Delegation of properties/variables
Recap of delegation in classes
Most people know of the class-level delegation, but in case you don't, let's do a very quick recap. When extending a class or implementing an interface, the relationship is of type "is a" (e.g, a Toyota is a Car, a Siberian Husky is a Dog etc.). Composition, storing the relationship in a variable, is of the type "has a" (e.g, Manager manages/has a programmer do work for them, Cat has a human which gives them food etc.). Delegation is a special case of composition where we delegate work to another class. You probably don't want your Cat to implement the Human interface just to be able to get Food...? You want to delegate the work to the cats servant/owner. How do this look in Kotlin?
interface Human {
// usually the implementation would be implementation specific
fun getFood() {
println("Getting food")
}
}
// implementations that in the real world probably implements their own getFood
class GrownUp : Human
class Cat(val name : String, servant : Human) : Human by servant
// usage
val me = GrownUp()
val myCat = Cat("Mittens", me)
myCat.getFood()
This looks just like the Cat implements the Human interface, but behind the scenes it delegates the work to a Human. That is the power of delegation for classes, and why it is often called a special form of composition (as the usage is a bit different then basic composition).
NB! Just to make it clear. The example above is very simple to illustrate the point. If you still feel unsure about it and want to see more examples, I suggest looking into the official documentation. This was only meant as a recap to prepare you for the main point, so I assumed you just needed a refresher :)
properties/variables
The delegation example above was probably familiar to you, as it is presented clearly in many Kotlin texts. Did you know that you can use delegates on properties/variables as well? This is a simple way of adding some extra functionality around the given type. Let's say you want a variable with a number, but it can only be even. Or a string that can only be lower case. Let's see how a stupid example like that can be implemented:
// Even number
class EvenNumber(private var num : Int) {
operator fun getValue(thisRef : Any?, prop : KProperty<*>) : Int {
return num
}
operator fun setValue(thisRef: Any?, prop : KProperty<*>, newValue : Int) {
if(newValue % 2 == 0) {
num = newValue
} else {
num = newValue - 1
}
}
}
var evenNum : Int by EvenNumber(23)
println(evenNum)
evenNum = 11
println(evenNum)
evenNum = 2
println(evenNum)
// string always lower case
class LowerCaseString(private var str : String) {
operator fun getValue(thisRef : Any?, prop : KProperty<*>) : String {
return str
}
operator fun setValue(thisRef: Any?, prop : KProperty<*>, newValue : String) {
str = newValue.lowercase()
}
}
var myStr : String by LowerCaseString("Hello there")
println(myStr)
myStr = "hi"
println(myStr)
myStr = "MY HANDS ARE TYPING WORDS"
println(myStr)
You may notice that the delegates don't need to implement an interface, but they still need to implement the above methods (values/vals probably don't need the setter).

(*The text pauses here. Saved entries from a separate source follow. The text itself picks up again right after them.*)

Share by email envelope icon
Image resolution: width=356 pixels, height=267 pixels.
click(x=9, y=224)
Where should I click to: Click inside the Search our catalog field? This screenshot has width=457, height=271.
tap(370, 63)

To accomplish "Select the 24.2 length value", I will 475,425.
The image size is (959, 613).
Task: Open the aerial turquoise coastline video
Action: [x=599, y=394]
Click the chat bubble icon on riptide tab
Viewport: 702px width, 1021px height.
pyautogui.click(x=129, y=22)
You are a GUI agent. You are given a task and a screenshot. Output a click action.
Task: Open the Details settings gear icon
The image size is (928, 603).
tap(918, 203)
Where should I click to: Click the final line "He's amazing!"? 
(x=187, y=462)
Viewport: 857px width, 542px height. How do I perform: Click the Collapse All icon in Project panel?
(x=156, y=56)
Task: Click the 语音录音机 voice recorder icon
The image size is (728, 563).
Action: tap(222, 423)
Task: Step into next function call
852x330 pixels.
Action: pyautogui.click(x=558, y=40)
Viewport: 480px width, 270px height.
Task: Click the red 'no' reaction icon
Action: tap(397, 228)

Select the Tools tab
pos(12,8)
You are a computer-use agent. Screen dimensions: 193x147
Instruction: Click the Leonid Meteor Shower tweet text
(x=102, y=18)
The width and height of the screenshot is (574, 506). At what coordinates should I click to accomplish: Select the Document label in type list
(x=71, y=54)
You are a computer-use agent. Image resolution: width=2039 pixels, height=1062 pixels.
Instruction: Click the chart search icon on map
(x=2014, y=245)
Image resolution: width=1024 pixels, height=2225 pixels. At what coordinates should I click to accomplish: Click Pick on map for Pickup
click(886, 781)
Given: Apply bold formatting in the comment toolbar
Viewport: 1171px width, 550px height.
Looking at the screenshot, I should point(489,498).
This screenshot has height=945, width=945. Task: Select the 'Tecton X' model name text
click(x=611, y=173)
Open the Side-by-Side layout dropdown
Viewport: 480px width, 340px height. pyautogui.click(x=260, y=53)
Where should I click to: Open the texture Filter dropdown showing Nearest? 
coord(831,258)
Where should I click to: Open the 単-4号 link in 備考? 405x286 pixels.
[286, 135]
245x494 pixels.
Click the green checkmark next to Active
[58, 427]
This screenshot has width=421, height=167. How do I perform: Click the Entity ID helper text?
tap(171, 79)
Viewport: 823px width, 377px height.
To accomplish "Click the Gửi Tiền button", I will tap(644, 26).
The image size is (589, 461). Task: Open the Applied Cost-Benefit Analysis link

Now let us see what the output looks like:
23
10
2
Hello there
hi
my hands are typing words
NB! You may notice that the setValue is not invoked on the constructor, which is something I want you to be cautious of. If you want to enforce it at that point, I would suggest using a explicit constructor or a init-block.
These examples are a little bit stupid on purpose, but they show some simple validation use cases for delegates. Now that you know how they work, you can probably think of more fun stuff to use it for :)
Honorable mention
Referential equality using ===
Let's say you have implemented the equals method, and it checks for structural equality (e.g, the fields are equal to each other). What if you want to check that they are the same object, do we need to remove the equals-method? NO! You can use === instead, and you check if the objects are the same objects in memory (i.e, same reference).